Autre contrainte déstabilisante : le diktat de l'urgence s'est imposé dans le temps social. «Avant, celui-ci était rythmé par les saisons, rappelle le psychanalyste. Aujourd'hui, beaucoup semblent poussés par l'envie de brûler les étapes: ils vivent dans la précipitation, la suroccupation, se retrouvent à sortir tous les soirs, à multiplier les relations éphémères.» Ainsi le règne du non-durable en vient-il à colorer nos existences.

Or cette «sommation cumulative d'instants» que les médias notamment diffusent à profusion (cf. la culture du «scoop») ne s'accorde pas avec nos besoins profonds d'élaboration psychique.
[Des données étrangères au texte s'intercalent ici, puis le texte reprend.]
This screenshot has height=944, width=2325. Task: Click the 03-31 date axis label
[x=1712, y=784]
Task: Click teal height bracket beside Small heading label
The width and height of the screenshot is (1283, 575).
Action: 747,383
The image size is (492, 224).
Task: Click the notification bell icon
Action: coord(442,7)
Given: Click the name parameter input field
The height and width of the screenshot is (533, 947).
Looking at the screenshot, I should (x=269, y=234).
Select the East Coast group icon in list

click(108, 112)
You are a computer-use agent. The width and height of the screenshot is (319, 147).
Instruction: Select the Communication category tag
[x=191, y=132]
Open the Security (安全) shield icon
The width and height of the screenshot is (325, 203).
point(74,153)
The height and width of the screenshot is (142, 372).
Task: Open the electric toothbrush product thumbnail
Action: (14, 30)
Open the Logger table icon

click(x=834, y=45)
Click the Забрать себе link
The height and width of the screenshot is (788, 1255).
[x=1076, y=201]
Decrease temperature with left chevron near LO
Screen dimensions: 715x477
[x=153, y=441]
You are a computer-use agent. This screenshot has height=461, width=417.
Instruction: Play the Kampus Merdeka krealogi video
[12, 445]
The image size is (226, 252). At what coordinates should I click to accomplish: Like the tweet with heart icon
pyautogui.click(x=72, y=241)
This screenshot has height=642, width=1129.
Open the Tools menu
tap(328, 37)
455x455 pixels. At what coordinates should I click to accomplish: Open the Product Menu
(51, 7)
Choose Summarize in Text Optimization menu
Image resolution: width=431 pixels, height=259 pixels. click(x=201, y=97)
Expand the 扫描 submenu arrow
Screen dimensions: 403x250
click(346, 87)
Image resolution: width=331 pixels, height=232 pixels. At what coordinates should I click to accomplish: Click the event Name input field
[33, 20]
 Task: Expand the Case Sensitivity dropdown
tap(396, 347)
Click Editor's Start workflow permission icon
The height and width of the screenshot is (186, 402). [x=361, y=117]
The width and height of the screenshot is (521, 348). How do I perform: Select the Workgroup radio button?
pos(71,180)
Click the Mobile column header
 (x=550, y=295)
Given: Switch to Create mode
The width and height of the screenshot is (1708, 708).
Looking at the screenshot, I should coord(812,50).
Car on peut remarquer que toutes les grandes initiations dans nos vies: grandir, apprendre, aimer, éduquer, traverser un deuil par exemple demandent du temps. «Aujourd'hui, nous n'avons plus le temps d'incuber les événements et de les élever au statut d'événements psychiques , regrette le psychanalyste Roland Gori. Alors, bien sûr, nous pouvons nous adapter en développant un “faux-self”, un moi d'emprunt, mais que deviennent nos rêves, nos mémoires, les mythes dans cette société qui matérialise le temps à ce point?» Et de citer Winnicott : «Pour pouvoir être et avoir le sentiment que l'on est, il faut que le faire-par-impulsion l'emporte sur le faire-par-réaction.» Réflexion, anticipation et intégration nous sont donc aussi nécessaires que l'air et l'eau.

Jardin secret

Mais alors, comment s'en sortir ? Pour le philosophe Marcel Gauchet, tel est le nouveau défi qui nous incombe: réconcilier ces deux temps qui rythment nos vies, le temps de la construction sociale, qui est artificiel mais auquel nous obéissons, et notre temps intérieur, qui nous fait traverser les événements d'une manière irrémédiablement solitaire. «Nous ne pouvons nous passer d'aucun de ces temps, précise le philosophe, et nous ne cessons d'osciller de l'un à l'autre. Mais il est possible de vivre au mieux cette dualité: en prenant conscience notamment que le temps “objectif” ne se réduit pas à la contrainte sociale et au conformisme.» On peut ainsi l'envisager comme «le temps de l'action en commun, du travail réfléchi de construction partageable avec les autres et en mesure de produire des effets durables au-delà des limites de nos vies».

De manière plus pragmatique, le psychiatre Laurent Schmitt recommande dans son livre Du temps pour soi (Éd. Odile Jacob) de multiplier les occasions de se mettre en contact avec sa propre temporalité: micropauses d'environ une minute nous permettant d'interrompre nos activités trois ou quatre fois par jour, aménagement de nos activités et de nos loisirs en fonction de notre rythme individuel, culture d'un jardin secret… Des propositions qui deviendront peu à peu incontournables pour tous ceux qui ne veulent plus perdre leur temps.